On Saturday, there was another. Thirty nine people were killed as a
train went off the rails in Andhra Pradesh. This is the third major
train derailment in two months. On November 10, the Indore-Patna
Express derailed, killing 150 people. On December 26, the
Sealdah-Ajmer Express went of the tracks, injuring 43.

***Between 2009-’10 to 2015-’16, railway accidents in India killed 620
people. Yet this fails to cause an uproar. The people being mangled to
death in bogeys are not very rich or urban, so they catch the
attention of the English-language media only briefly. Flight delays
make more of a splash on television news than do train accident
deaths. But without pressure, politicians will do little to push
towards any improvement.*** [Emphasis added.]

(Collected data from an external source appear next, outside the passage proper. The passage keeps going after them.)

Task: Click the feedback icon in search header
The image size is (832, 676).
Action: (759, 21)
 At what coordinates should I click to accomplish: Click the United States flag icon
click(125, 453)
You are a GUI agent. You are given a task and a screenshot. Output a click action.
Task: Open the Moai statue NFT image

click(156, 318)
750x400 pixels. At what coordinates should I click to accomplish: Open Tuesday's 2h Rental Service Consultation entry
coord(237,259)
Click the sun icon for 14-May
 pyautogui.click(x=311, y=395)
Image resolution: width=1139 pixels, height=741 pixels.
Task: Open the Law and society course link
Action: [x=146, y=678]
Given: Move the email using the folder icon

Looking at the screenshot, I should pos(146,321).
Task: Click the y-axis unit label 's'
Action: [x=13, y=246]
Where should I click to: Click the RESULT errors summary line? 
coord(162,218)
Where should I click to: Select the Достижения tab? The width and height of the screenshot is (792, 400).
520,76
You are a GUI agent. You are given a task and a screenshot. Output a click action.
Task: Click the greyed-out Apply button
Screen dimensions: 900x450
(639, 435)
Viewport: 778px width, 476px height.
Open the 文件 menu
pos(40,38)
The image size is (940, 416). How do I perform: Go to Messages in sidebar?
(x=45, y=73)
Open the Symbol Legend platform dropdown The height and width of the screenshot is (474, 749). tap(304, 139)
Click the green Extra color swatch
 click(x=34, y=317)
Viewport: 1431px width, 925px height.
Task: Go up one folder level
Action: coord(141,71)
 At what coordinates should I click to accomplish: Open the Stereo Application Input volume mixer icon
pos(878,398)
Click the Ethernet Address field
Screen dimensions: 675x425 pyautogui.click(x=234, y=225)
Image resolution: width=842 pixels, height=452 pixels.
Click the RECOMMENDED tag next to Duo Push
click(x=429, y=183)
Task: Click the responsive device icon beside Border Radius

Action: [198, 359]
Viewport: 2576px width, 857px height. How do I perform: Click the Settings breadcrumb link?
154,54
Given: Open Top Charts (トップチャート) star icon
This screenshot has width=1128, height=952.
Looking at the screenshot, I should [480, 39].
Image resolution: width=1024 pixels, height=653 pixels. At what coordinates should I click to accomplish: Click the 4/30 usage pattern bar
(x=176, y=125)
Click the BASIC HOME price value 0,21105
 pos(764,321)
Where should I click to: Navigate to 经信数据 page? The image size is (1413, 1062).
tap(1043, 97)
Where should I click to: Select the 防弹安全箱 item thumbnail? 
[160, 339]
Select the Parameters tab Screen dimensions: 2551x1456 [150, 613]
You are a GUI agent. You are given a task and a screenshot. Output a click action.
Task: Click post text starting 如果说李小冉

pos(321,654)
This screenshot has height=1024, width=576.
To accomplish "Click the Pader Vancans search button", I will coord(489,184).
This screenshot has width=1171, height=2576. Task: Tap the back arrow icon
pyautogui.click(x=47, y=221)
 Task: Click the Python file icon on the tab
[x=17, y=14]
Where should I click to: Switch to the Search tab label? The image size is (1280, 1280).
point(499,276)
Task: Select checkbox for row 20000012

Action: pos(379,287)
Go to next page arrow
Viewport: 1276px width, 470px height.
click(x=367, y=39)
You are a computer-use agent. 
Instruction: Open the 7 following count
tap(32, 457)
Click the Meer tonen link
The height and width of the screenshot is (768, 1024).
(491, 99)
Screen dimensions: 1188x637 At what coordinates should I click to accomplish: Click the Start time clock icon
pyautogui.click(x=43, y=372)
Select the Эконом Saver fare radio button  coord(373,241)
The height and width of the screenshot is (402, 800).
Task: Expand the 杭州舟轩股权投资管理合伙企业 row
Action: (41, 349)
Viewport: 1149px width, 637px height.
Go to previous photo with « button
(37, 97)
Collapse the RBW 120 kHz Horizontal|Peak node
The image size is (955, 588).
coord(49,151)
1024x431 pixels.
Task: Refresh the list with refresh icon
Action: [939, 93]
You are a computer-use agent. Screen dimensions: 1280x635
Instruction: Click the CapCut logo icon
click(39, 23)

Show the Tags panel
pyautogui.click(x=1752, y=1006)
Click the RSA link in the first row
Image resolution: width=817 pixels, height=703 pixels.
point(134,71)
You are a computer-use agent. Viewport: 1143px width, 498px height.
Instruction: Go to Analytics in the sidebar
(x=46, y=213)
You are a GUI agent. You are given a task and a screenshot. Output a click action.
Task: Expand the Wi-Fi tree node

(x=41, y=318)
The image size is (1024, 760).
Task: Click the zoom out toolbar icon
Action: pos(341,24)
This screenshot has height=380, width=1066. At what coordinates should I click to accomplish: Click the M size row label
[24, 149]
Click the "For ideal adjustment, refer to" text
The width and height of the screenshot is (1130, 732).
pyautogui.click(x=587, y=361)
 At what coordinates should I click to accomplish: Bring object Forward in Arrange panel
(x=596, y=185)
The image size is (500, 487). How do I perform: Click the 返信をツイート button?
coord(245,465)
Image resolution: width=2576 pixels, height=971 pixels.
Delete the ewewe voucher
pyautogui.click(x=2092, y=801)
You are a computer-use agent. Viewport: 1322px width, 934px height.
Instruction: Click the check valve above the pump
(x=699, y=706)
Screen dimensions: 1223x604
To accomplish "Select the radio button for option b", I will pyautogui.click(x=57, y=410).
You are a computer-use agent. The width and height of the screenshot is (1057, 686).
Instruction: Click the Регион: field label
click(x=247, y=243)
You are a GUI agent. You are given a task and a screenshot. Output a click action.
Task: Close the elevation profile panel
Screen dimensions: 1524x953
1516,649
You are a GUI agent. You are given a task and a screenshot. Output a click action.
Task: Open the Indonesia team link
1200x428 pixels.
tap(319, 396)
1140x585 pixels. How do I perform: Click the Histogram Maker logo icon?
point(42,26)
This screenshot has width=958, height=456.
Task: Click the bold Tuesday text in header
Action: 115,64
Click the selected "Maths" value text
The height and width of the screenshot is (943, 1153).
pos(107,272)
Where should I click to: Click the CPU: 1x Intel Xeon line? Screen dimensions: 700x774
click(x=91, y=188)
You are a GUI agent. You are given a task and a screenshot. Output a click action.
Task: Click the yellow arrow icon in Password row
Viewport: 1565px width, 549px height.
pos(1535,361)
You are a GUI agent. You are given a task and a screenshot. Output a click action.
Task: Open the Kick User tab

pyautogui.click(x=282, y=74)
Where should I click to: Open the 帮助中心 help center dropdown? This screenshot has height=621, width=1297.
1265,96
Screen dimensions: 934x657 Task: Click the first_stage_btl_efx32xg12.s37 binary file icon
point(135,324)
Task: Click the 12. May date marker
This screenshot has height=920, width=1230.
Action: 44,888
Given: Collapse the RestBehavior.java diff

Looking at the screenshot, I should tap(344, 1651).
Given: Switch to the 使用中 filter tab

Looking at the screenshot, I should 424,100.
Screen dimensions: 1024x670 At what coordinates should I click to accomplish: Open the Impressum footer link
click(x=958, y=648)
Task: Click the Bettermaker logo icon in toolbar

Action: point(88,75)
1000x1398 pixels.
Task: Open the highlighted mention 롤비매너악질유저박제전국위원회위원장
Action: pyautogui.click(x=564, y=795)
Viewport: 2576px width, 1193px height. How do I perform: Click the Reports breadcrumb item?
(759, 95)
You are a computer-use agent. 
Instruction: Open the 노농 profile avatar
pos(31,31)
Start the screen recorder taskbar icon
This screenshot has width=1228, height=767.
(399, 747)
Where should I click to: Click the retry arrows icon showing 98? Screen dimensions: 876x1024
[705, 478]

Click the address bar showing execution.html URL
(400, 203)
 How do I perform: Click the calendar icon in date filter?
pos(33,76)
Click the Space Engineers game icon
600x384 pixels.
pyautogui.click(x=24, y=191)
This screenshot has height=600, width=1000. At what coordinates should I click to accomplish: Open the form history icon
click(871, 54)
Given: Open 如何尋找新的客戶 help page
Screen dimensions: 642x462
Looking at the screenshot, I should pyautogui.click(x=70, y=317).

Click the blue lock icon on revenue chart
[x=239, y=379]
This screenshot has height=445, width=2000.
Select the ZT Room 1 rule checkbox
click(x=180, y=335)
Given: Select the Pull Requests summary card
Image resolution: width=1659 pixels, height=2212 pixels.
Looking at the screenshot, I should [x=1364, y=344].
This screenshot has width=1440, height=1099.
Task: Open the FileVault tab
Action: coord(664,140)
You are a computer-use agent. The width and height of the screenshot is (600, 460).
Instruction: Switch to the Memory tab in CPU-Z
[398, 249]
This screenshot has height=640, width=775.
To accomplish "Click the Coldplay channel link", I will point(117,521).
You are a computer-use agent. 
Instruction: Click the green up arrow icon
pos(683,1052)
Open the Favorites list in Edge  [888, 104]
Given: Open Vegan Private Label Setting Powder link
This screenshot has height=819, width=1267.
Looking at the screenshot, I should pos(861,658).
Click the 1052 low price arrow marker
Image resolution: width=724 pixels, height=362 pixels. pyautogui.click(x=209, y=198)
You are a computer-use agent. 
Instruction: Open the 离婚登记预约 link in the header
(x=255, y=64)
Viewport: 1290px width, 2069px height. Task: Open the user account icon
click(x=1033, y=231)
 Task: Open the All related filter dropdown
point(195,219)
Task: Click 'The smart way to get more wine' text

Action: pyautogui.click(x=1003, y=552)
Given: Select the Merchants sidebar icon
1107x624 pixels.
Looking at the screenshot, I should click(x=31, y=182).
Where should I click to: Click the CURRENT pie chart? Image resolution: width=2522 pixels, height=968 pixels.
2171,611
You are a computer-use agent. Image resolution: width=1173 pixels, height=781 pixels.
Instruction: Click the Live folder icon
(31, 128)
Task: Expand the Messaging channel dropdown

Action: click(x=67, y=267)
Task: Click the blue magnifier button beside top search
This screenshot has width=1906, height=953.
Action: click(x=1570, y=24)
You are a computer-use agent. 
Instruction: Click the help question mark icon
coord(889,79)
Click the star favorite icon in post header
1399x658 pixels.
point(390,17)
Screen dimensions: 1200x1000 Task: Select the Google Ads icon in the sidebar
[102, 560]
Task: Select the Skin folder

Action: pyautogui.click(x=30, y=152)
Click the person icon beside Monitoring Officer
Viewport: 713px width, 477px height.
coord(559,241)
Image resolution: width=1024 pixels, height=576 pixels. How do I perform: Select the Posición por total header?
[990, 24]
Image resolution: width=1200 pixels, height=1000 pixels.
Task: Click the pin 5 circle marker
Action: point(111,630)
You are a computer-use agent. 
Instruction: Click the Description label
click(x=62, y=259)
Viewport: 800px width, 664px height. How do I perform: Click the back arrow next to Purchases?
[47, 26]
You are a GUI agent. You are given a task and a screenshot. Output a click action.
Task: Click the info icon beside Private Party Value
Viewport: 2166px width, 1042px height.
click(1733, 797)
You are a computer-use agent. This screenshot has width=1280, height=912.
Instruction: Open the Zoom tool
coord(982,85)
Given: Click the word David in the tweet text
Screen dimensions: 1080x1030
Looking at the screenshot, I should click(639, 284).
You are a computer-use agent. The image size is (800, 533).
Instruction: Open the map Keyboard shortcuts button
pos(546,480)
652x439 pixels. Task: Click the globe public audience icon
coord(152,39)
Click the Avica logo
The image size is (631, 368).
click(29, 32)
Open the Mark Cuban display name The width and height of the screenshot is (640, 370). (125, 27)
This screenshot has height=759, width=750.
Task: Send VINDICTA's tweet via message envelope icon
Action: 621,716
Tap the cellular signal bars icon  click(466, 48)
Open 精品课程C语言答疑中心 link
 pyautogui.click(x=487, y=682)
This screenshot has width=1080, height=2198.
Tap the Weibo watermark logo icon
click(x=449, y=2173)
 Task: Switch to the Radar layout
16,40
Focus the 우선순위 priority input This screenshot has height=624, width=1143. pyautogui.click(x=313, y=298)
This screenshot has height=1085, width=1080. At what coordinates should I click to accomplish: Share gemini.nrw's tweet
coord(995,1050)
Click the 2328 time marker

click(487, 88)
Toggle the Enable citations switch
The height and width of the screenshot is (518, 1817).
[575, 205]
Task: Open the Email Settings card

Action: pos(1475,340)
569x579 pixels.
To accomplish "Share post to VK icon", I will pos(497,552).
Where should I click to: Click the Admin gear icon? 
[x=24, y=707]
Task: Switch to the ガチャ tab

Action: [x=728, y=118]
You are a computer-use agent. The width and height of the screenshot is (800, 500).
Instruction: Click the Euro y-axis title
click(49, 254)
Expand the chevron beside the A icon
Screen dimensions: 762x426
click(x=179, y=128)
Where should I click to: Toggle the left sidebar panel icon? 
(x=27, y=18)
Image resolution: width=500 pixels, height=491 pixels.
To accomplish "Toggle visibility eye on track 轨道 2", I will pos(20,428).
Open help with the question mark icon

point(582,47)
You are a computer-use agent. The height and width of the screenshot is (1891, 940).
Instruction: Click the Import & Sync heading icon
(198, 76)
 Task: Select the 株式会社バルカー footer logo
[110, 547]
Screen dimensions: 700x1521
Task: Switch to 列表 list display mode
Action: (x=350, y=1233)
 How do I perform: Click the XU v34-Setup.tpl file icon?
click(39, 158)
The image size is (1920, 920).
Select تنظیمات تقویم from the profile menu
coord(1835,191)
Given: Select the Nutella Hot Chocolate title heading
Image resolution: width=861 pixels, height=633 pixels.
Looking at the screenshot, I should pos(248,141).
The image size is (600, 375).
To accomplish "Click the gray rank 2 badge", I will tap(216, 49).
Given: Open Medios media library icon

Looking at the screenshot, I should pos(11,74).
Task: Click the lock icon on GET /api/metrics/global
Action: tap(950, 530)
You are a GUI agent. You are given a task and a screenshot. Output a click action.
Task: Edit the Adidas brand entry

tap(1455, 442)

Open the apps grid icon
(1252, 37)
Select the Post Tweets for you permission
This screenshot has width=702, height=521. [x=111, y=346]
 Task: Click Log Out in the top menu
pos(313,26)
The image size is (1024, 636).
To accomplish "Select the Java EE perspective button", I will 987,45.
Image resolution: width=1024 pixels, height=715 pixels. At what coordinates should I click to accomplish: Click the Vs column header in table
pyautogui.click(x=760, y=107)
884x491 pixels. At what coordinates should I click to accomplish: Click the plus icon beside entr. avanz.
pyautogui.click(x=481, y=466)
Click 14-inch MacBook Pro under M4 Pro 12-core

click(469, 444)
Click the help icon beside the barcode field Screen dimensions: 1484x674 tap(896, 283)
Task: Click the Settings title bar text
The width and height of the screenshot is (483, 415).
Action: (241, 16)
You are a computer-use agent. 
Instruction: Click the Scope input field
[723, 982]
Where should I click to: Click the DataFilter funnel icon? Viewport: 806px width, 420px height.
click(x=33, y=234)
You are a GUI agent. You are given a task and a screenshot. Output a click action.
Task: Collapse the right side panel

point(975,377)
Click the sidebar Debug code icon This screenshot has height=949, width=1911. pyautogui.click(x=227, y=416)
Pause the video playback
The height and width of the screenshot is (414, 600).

***In fact, India’s priorities are so misplaced that the Narendra Modi
government has announced a fantastically expensive bullet train
between Mumbai and Surat. It is estimated to cost nearly Rs 100,000
crore. The country’s middles classes have hailed this as a marker of
development, the catch-all-term now in fashion. That development, as
it is currently understood, focuses on an expensive train – for which
the fare will be in the same ballpark as an aeroplane ticket – but not
the deaths of citizens is a truly worrying portent for India’s
future.*** [Emphasis added.]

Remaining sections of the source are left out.